Having collected my twitter corpus, I had to tag it. That is, eventually I’m going to want to take a selected subcorpus and have the computer guess which of my 10 authors wrote each tweet in the subcorpus, but that guess will be based on statistical models, and statistical models take numbers as input, not raw linguistic data. So I had to count something in each tweet, and the total counts will be my starting place for statistics.
Since I’m replicating Rico-Sulayes 2012, I used basically the same list of features that he did. So in each tweet, here’s what I counted:
- Structural features such as @-replies, @-mentions, retweets, hyperlinks, and emoticons. Just for fun, here’s the regular expression I used to search for emoticons:
- Syntactic features, which could conceivably include a lot of things, but Rico-Sulayes only considers multi-word function words such as debajo de ‘below’ and de otra manera ‘otherwise.’
- Lexical features including any word, punctuation mark, or hashtag that turns up in the whole corpus. So if anyone uses the word allá ‘there’, then I count it every time it appears. If someone else spells it alla without the accent, that’s a different feature to be counted. The word “the” is a feature, but so is a word that only shows up one time. Altogether there are nearly 9000 unigram types in the corpus, and I counted each one of them separately.
Over 9,000 features altogether in 1,930 tweets — I’m not going to go through and count them manually.

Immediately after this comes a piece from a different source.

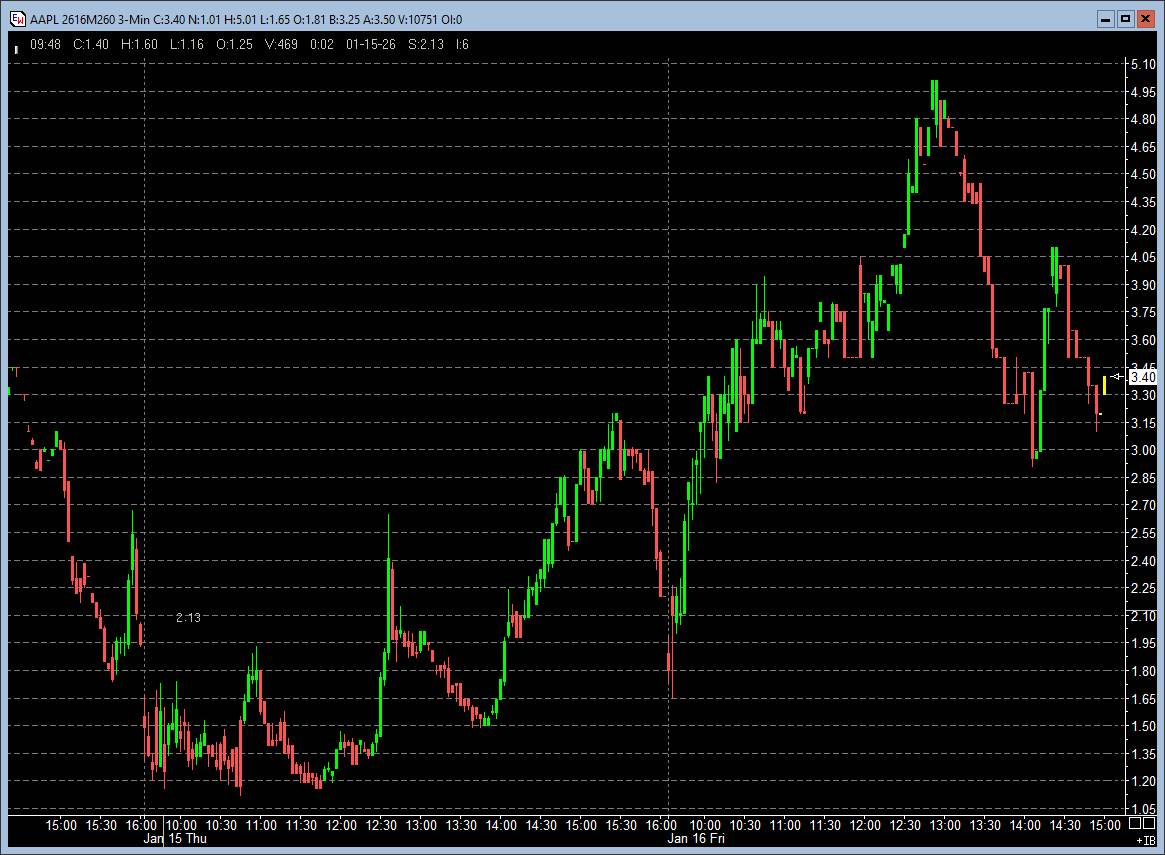
Task: Click the 2.13 study value label
Action: 188,618
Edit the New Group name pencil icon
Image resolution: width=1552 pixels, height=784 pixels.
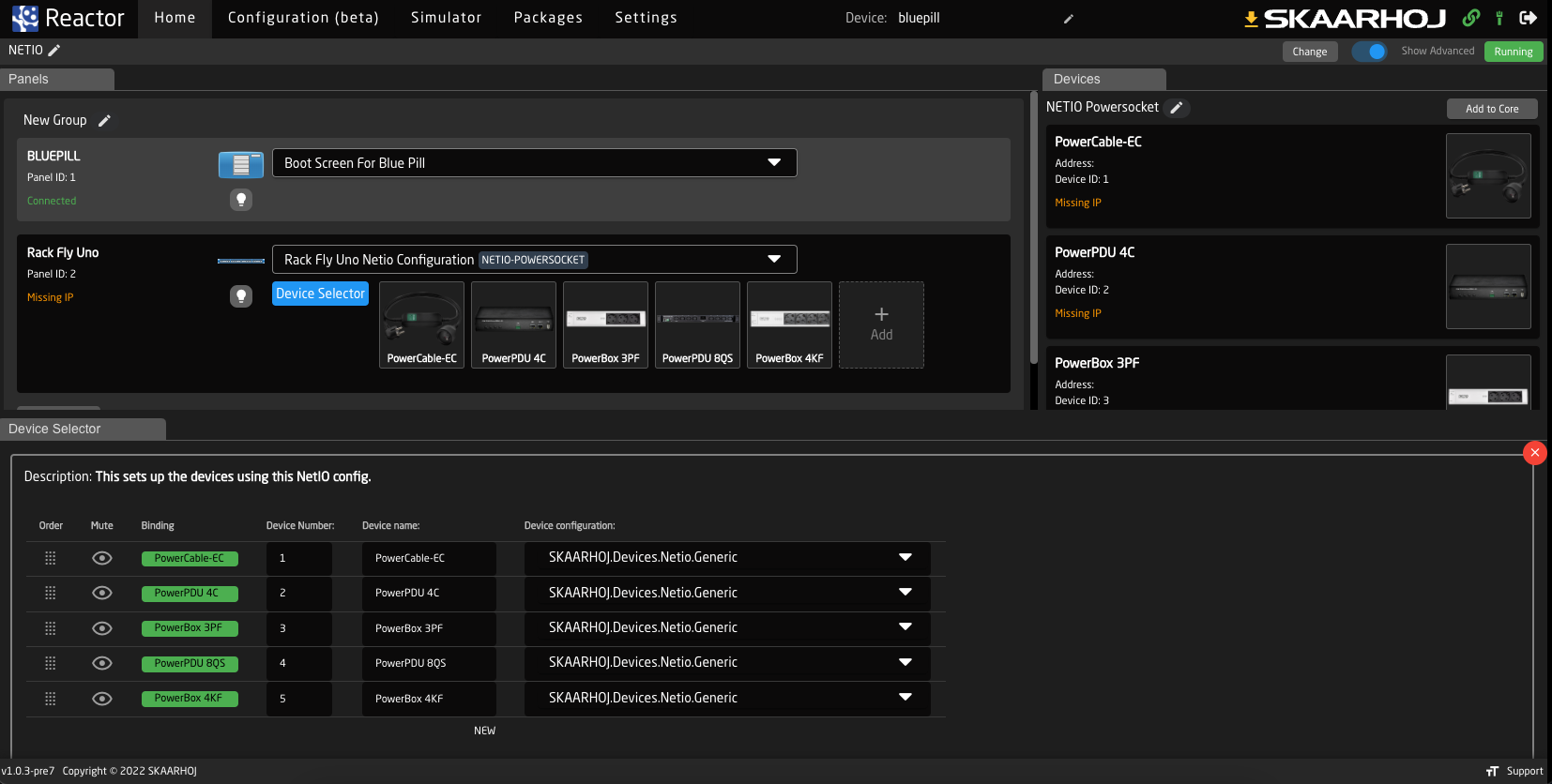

So I wrote a script that would accomplish it for me. It took over an hour to run, probably in part because it wasn’t terribly well written, and then I realized that I had made a small mistake in the code and the results didn’t save, and I had to do it over again. (At this point I went to sleep and checked the results the following morning.)

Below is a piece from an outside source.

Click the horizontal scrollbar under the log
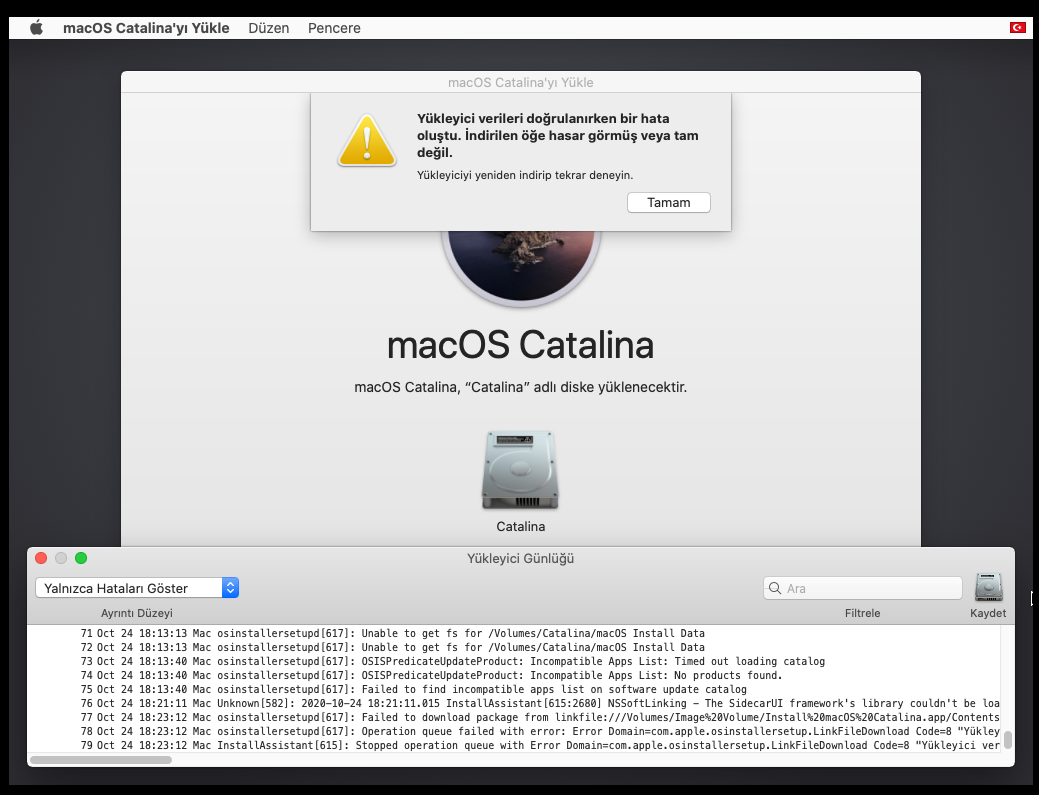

So for each tweet, I’ve created an ordered pair, where the first entry in the pair is the username of the person who tweeted it, and the second entry is a list of counts for every feature I tagged. Those counts are going to be the first input in the statistical modeling. Next step is feature reduction — all 9000 of those features are not going to be useful for author identification, so I have to try to find the subset that works best — and I’ll explain more about how that works when I do it.